Poster 10 - Jingjing Xu, Translational Psychiatry
MMK Department's Day 2024
Jingjing Xu, Translational Psychiatry
Title: Elevated plasma GDF15 combined with FGF21 suggests mitochondrial dysfunction in a subgroup of anorexia nervosa patients
Scientific Summary
Background: Growth and differentiation factor 15 (GDF15) has emerged as a significant regulator of energy homeostasis. The ability of GDF15 to reduce food intake is among others receiving attention in treating obesity. In addition, GDF15 is elevated in cancer cachexia, chemotherapy-induced anorexia, and hyperemesis gravidarum. However, only a few small studies have investigated GDF15 in anorexia nervosa (AN), a psychiatric disorder characterized by extremely low weight and persistent restriction of food intake.
Materials and methods: We analyzed the plasma concentration of GDF15 in females with active AN (n = 70), recovered from AN (AN-REC, n = 89), and normal weight healthy controls (CTRL, n = 72). Feature selection was used to identify the top contributors from a selected set of immune activation markers differentiating individuals with high GDF15 (> 800 pg/ml) from the remaining ones (< 800 pg/ml) in the AN and AN-REC groups. Finally, we analyzed the expression of GDF15 and fibroblast growth factor (FGF21) in the liver of the anorectic anx/anx mouse.
Results: Although no significant difference in plasma GDF15 concentration was seen across the three groups, a subgroup of study participants with a significantly higher proportion from the AN groups, had high GDF15 plasma concentrations. Sparse partial least squares discriminant analysis (sPLS-DA) identified six immune activation markers that distinguished AN with high GDF15 from the rest of the individuals, with fibroblast growth factor 21 (FGF21) being the most important contributor. Moreover, FGF21 plasma concentration was significantly higher in the group with high GDF15, suggesting an involvement of mitochondrial dysfunction. Supporting this we report elevated GDF15 expression, while FGF21 is reduced, in the liver of the anorectic anx/anx mouse previously reported to present mitochondrial dysfunction.

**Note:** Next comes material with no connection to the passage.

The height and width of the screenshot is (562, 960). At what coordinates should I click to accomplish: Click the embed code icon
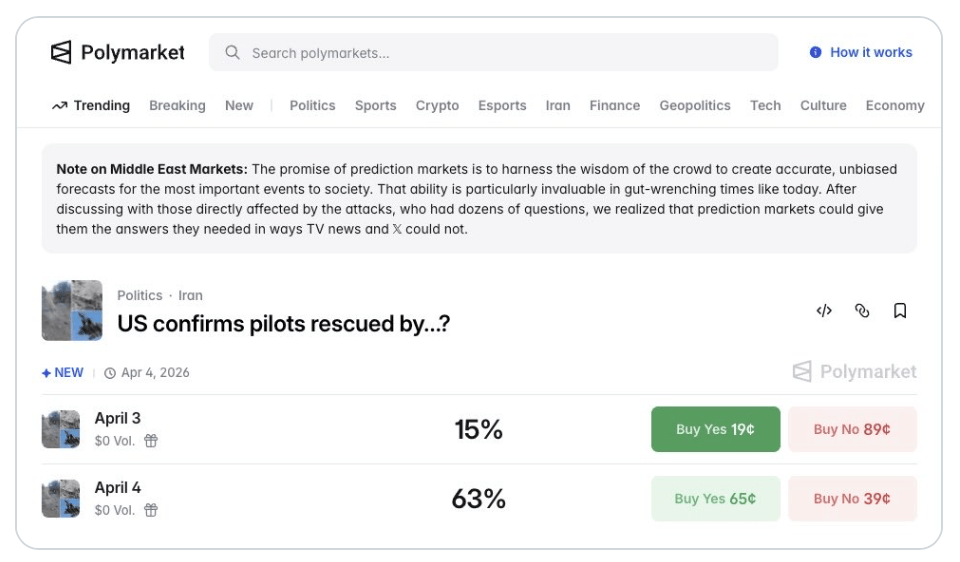pos(824,311)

Conclusion: The significantly higher proportion of AN patients with high plasma concentrations of GDF15 indicates that some AN patients may benefit from intervening with plasma GDF15 to stimulate food intake and renourishment. With FGF21 also being higher and a suggested ‘driver’ of the higher plasma GDF15 in this subgroup of AN individuals, mitochondrial dysfunction should be further explored.